*** Opening DATA SECTION ***

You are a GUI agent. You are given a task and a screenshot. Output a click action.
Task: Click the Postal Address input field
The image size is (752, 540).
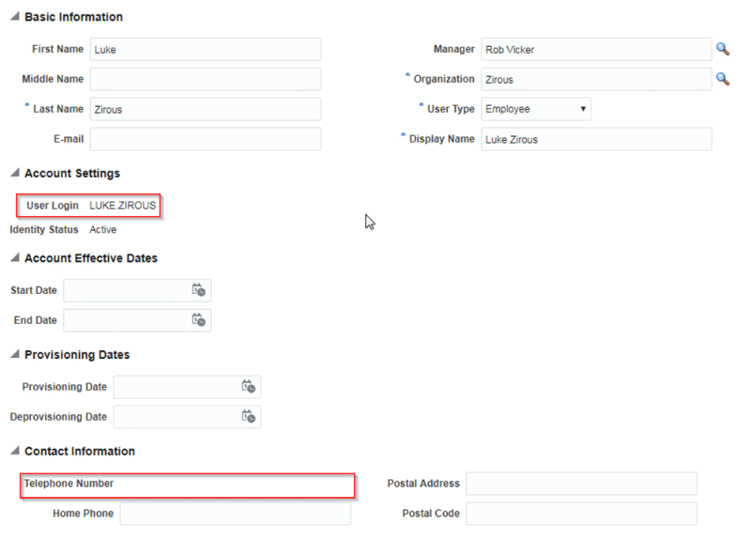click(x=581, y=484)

*** Closing DATA SECTION ***
*** Opening DATA SECTION ***

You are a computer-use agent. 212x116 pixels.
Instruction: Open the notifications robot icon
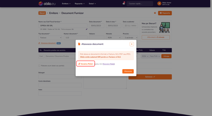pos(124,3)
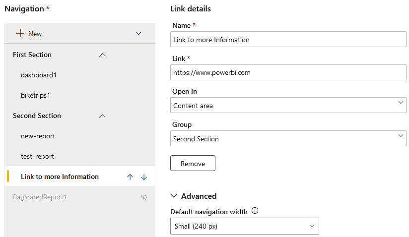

*** Closing DATA SECTION ***

• _WHAT YOU WILL DO_: Where the string "agent" shows up in the listing above, copy the line that holds it.

• _REPLY_:
You are a GUI agent. You are given a task and a screenshot. Output a click action.
You are a computer-use agent. 212x116 pixels.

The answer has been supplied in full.